Please note this article was originally published on the Sharsheret website, a national not-for-profit organization supporting young Jewish women and their families facing breast cancer. You can learn more about this wonderful organization here
November is Pancreatic Cancer Awareness Month, and what better time is there to discuss screening for Pancreatic Cancer? Around 53,000 people are expected to be diagnosed in the USA this year, with about 43,000 expected deaths from Pancreatic Cancer. We have not quite made the same progress with Pancreatic Cancer as we have with Colon and Rectal cancers, but trying to identify those individuals that may benefit from screening and early intervention remains a strong focus for many doctors today.
As is the case with many cancers including Breast Cancer, prevention and early detection are key. This would include screening programs for healthy individuals, as well as highlighting those patients who may be at elevated risk for development of the cancers, either due to a personal or family history of the cancer, or a genetic predisposition.

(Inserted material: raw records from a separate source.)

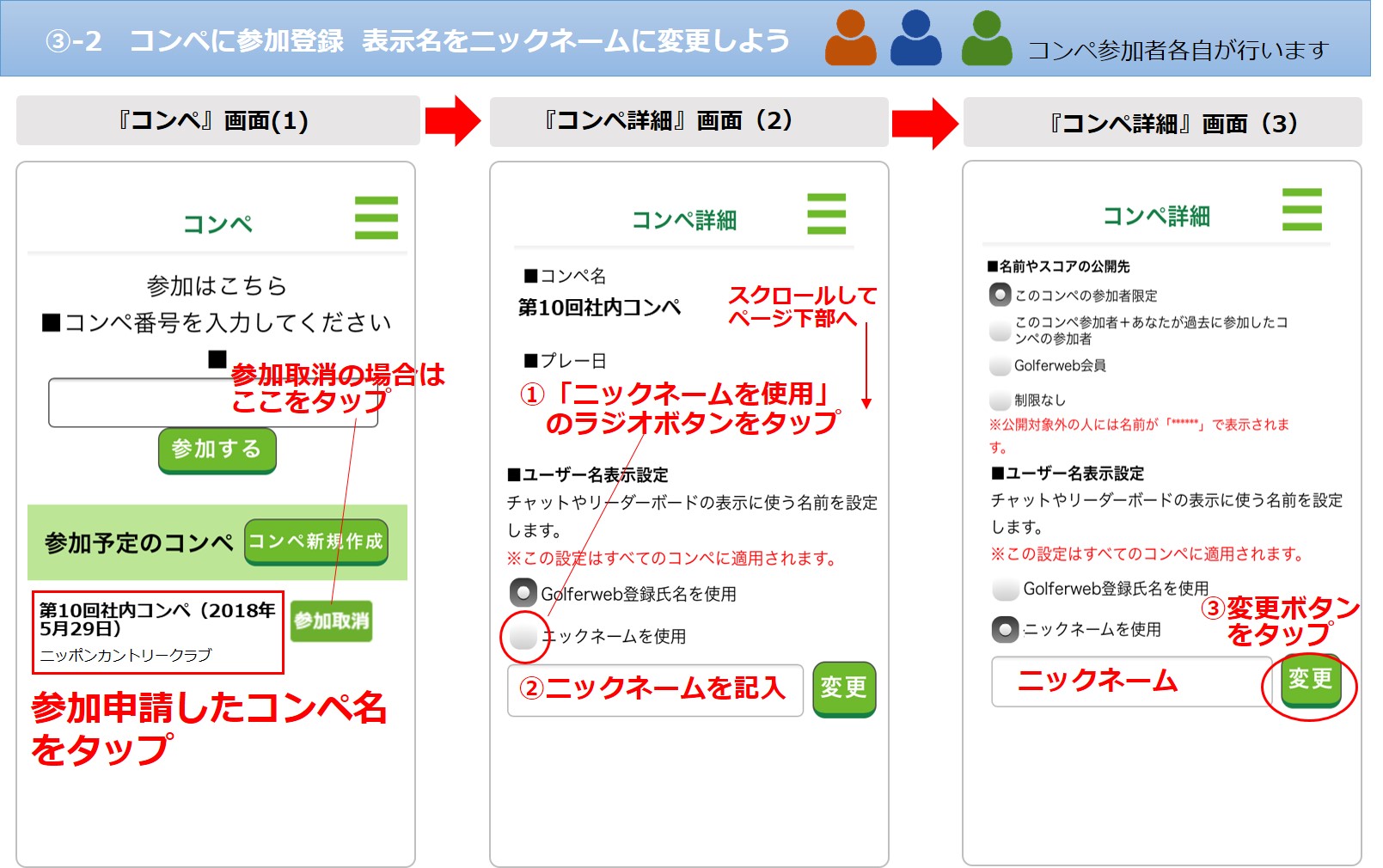Open hamburger menu on コンペ screen

(x=376, y=217)
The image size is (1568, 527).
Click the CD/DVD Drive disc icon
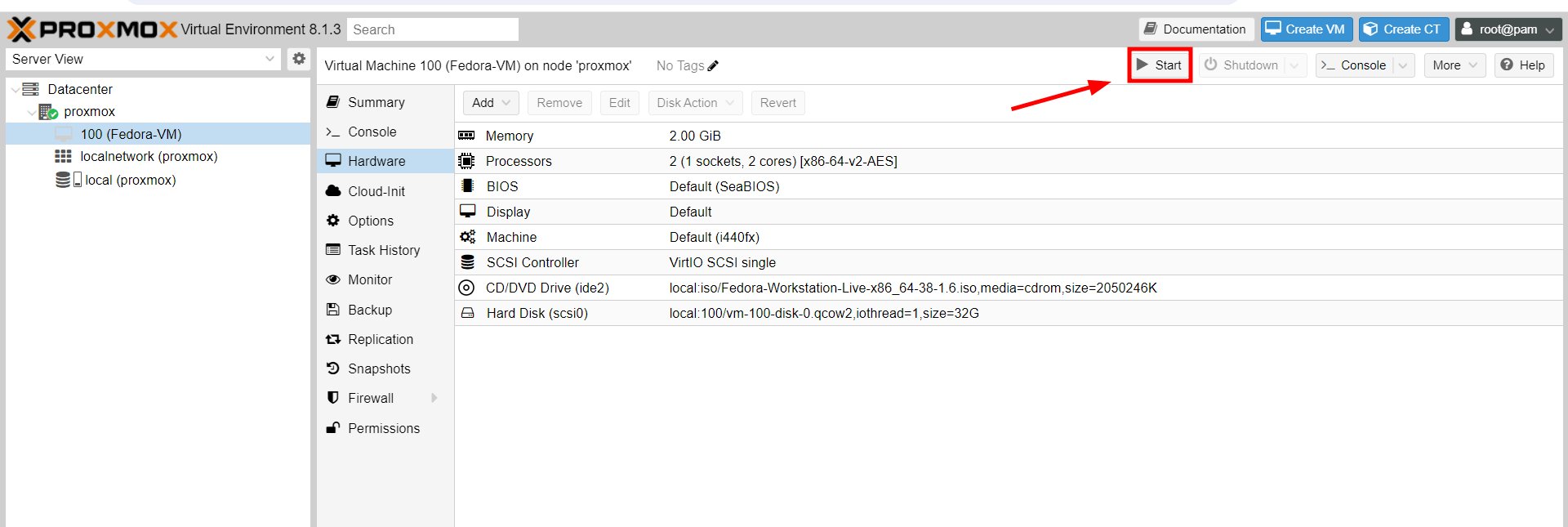pos(466,288)
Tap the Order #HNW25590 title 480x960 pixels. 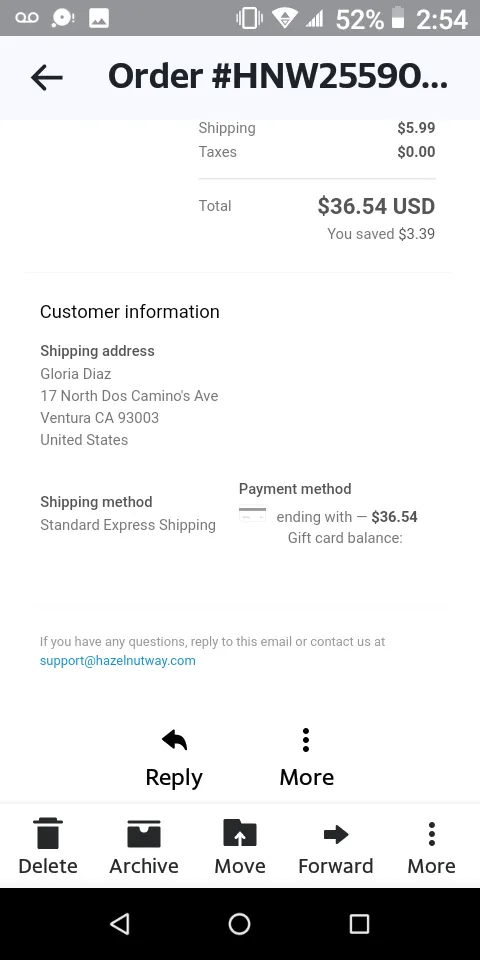coord(277,77)
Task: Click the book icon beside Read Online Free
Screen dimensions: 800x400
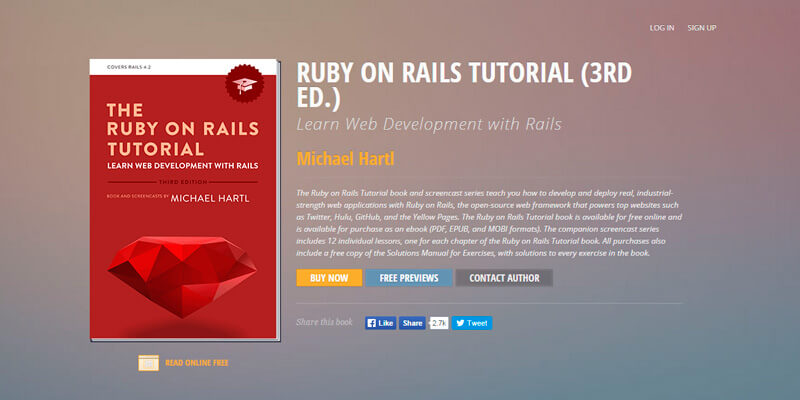Action: (148, 362)
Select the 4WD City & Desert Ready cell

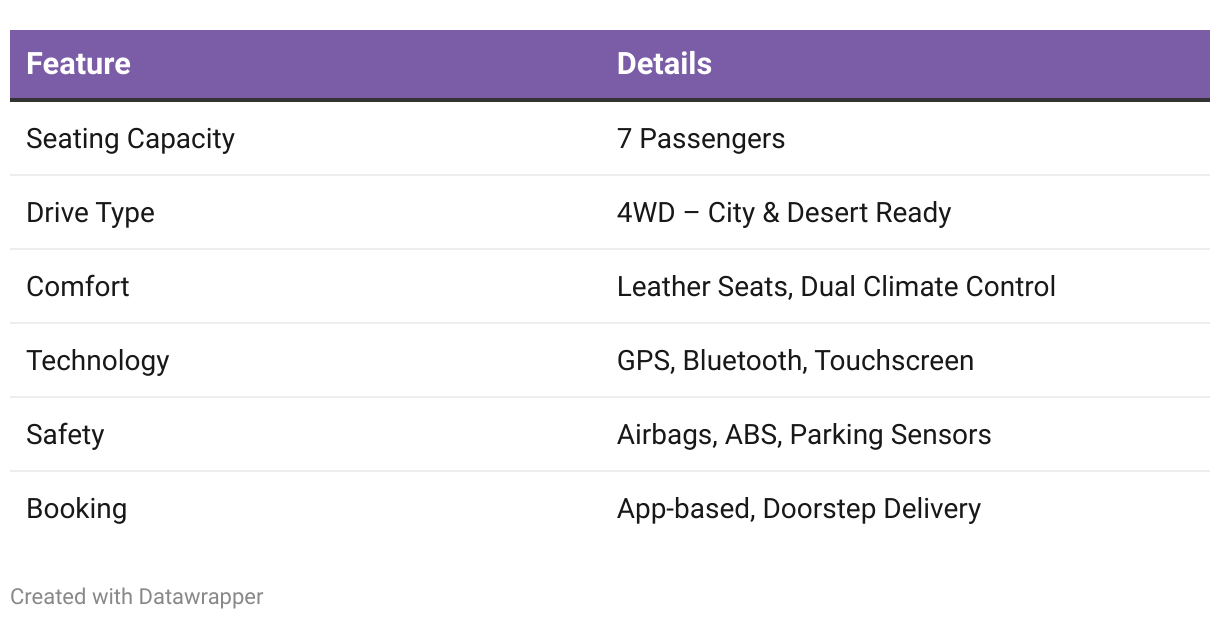pos(784,213)
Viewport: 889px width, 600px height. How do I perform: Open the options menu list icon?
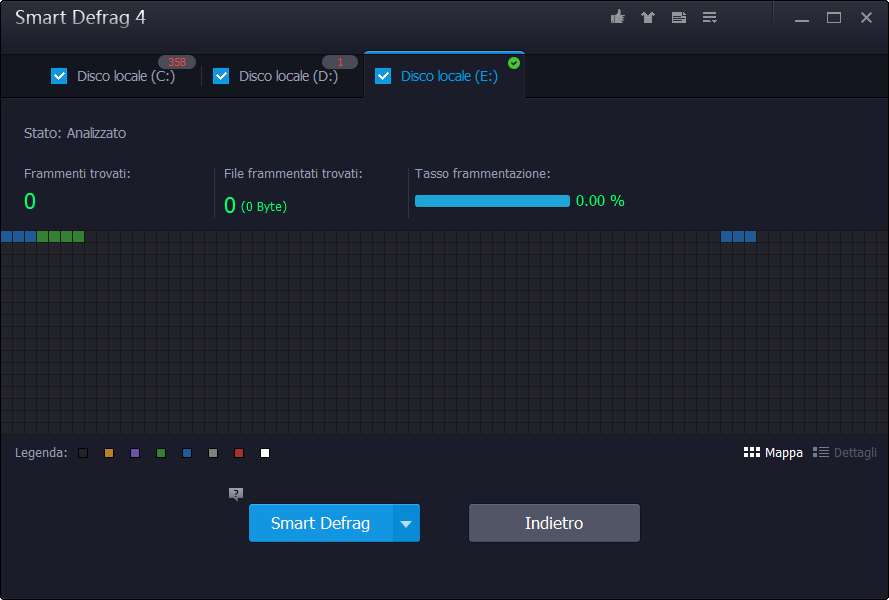point(709,17)
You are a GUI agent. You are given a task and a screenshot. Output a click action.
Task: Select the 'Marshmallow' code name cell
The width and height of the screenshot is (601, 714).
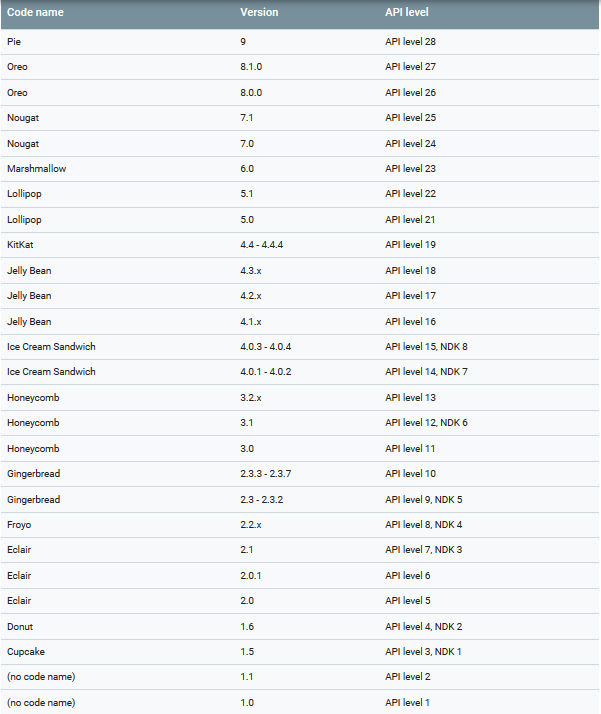tap(36, 169)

A problem we encounter with pancreatic cancer is that there are no guidelines for screening healthy patients like we have for breast or colon cancer. In 2016 the US Preventive Services Task Force concluded that there is not enough data to support national screening for all individuals. However, patients at elevated risk may benefit from screening strategies as outlined in multiple research studies. In particular, patients with a family history of pancreatic cancer or a genetic syndrome, of which BRCA positivity is one of those syndromes noted, would benefit from a screening strategy.
Pancreatic Cancer risks in our Breast Cancer patients in general are difficult to assess. There is no strong data to support a link between Breast and Pancreatic cancers, outside of specific genetic syndromes. For BRCA1 and BRCA2 carriers, the estimated lifetime risk of pancreatic cancer development is ~1% for BRCA1 carriers, which is similar to the general population, but is significantly elevated to ~5% for BRCA2 carriers. Based on these statistics, there are some doctors who advocate for screening BRCA2 carriers given the high lifetime risk.
When to begin screening is an evolving topic. A recent study advocates for screening in general to begin at Age 50, and to continue every 3 years unless otherwise warranted by the exam findings. I do counsel my patients with a family history of pancreatic cancer to consider earlier screening at least 10 years earlier than that age at which their relative was diagnosed. Although there is no consensus guideline at this time, this has become one of the reasonable screening strategies.
The goal of screening is to identify and treat early cancers, or find early changes that may be intervened upon before cancer even develops. We want to identify those early cancers that can be surgically removed and cured, because late stage diagnosis is difficult to treat and is associated with poorer outcomes.
In summary, for patients with a family history of pancreatic cancer or BRCA mutations, strategies exist for Pancreatic Cancer screening, and I would encourage those patients to speak with their genetic counselors or gastroenterologists. In this fashion we hope to identify those patients with early abnormalities, or those individuals which may benefit from more aggressive monitoring in order to win the fight against pancreatic cancer.